Dictionnaire de la Musique 2005Éd. 2005
Q

quatuor à cordes (suite)

Bartók

Le plus bel ensemble de quatuors composé au XXe siècle, et qu'on ait pu comparer à celui de Beethoven, est celui de Bartók. Son cas est unique, puisque ses six quatuors à cordes, composés sur une large période de temps (successivement en 1908, 1917, 1927, 1928, 1934, 1939) forment un véritable ensemble, à la fois dense, varié, uni et totalement engagé, concentrant le meilleur de ce compositeur. Alors qu'on voit d'autres grands auteurs « tâter » brillamment du quatuor, un peu comme s'ils sacrifiaient à un rite de passage (celui qui garantit l'entrée dans le professionnalisme et la science de l'écriture), Bartók s'approprie totalement, de l'intérieur, cette forme d'expression, la repense. D'abord en cassant le moule classique en quatre mouvements, pour recréer une forme originale qui soit entièrement sienne : ses six quatuors, sauf le dernier, ont grosso modo une forme en arche (trois à cinq mouvements, enchaînés ou non, construits autour d'une clé de voûte constituée par le mouvement central). Ensuite en en recréant le style. Le violon, l'alto, le violoncelle de Bartók sont âpres, appuyés, percussifs, rarement fluents, moelleux et détendus.
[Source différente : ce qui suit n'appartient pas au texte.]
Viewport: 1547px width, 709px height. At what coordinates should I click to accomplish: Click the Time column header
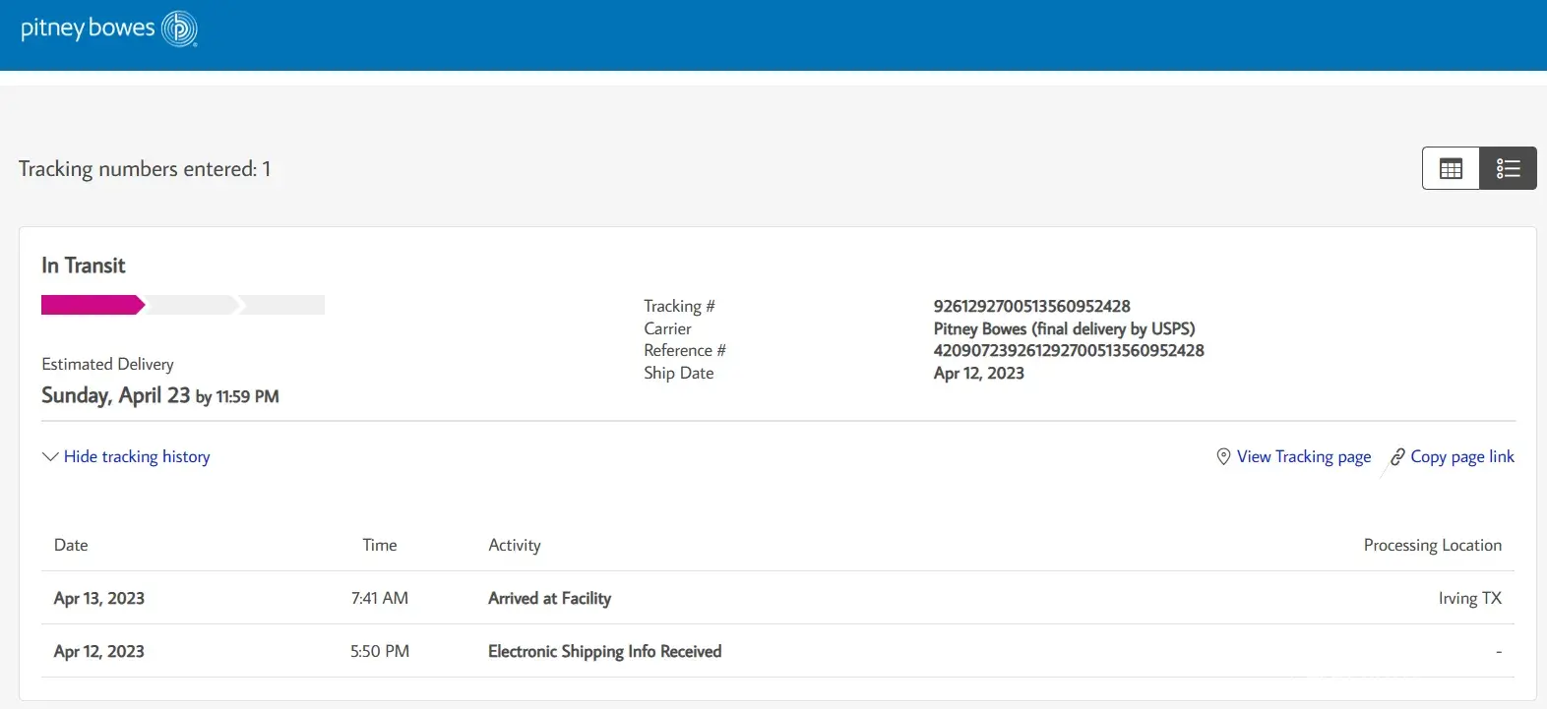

   Bartók se réfère souvent à l'expressionnisme du violon tzigane, plutôt qu'à l'expressivité coulante du violon italien. C'est un violon tellurique plutôt qu'aérien ou aquatique. De plus, Bartók trouve dans le quatuor à cordes la formule instrumentale qui exprime le mieux son sens de la musique comme cri, effort arraché au silence, pris dans les limites de l'instrument poussées à bout. Nombre de moments de ces quatuors sonnent comme des conquêtes sur le vide, le noir. L'émission de l'instrument à archet est accusée dans son côté pénible, grinçant, « crincrin », dans ce qu'elle a de douloureux et d'antinaturel, au lieu d'être oubliée, comme chez Debussy, dans la plénitude de la sonorité. Plus même que certains musiciens d'« avant-garde » qui l'ont suivi, Bartók repense sa musique à partir de l'émission du son, dans ses inégalités, sa tension, ses retombées.

   Comme le souligne Pierre Citron, les thèmes ne sont pas donnés d'emblée ; ils se forment souvent à partir d'une seule note, ou de deux, ressassées dans une genèse difficile. Les intervalles de hauteurs utilisés sont souvent très resserrés, Bartók les « économise », puisque son « unité thématique », celle avec laquelle il bâtit ses thèmes, est plus souvent le demi-ton que le ton. Le thème cyclique du Quatrième Quatuor s'énonce d'abord sous sa forme contractée, dans un ambitus minuscule d'une tierce mineure. Mais il se trouve tôt ou tard un moment où le ressort qui « compresse » la mélodie dans une zone aussi réduite se détend, où le thème subit une sorte d'expansion naturelle de ses intervalles, et adopte un contour diatonique, très franc, voire archaïque (début du dernier mouvement du même Quatrième Quatuor). Ce principe de resserrement, de condensation, guide aussi la façon d'écrire pour les quatre parties, qui ne sont pas harmonieusement étagées pour « couvrir » toute la tessiture, mais qui sont serrées, mises en boules les unes contre les autres, dans un véritable corps à corps contrapuntique. Les moments abondent où les parties « se marchent sur les pieds ». L'impression dominante est celle d'une lutte et d'un travail dans un espace de hauteur étroitement mesurée.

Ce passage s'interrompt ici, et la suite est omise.